## Problem
Exactly as given, transcribe each entry that follows.

Stored data entries:
────────────────────
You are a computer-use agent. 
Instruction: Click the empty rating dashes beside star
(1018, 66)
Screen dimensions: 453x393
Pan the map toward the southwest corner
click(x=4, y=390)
────────────────────
## Response for this exercise
You are a computer-use agent. 
Instruction: Click the empty rating dashes beside star
(1018, 66)
Screen dimensions: 453x393
Pan the map toward the southwest corner
click(x=4, y=390)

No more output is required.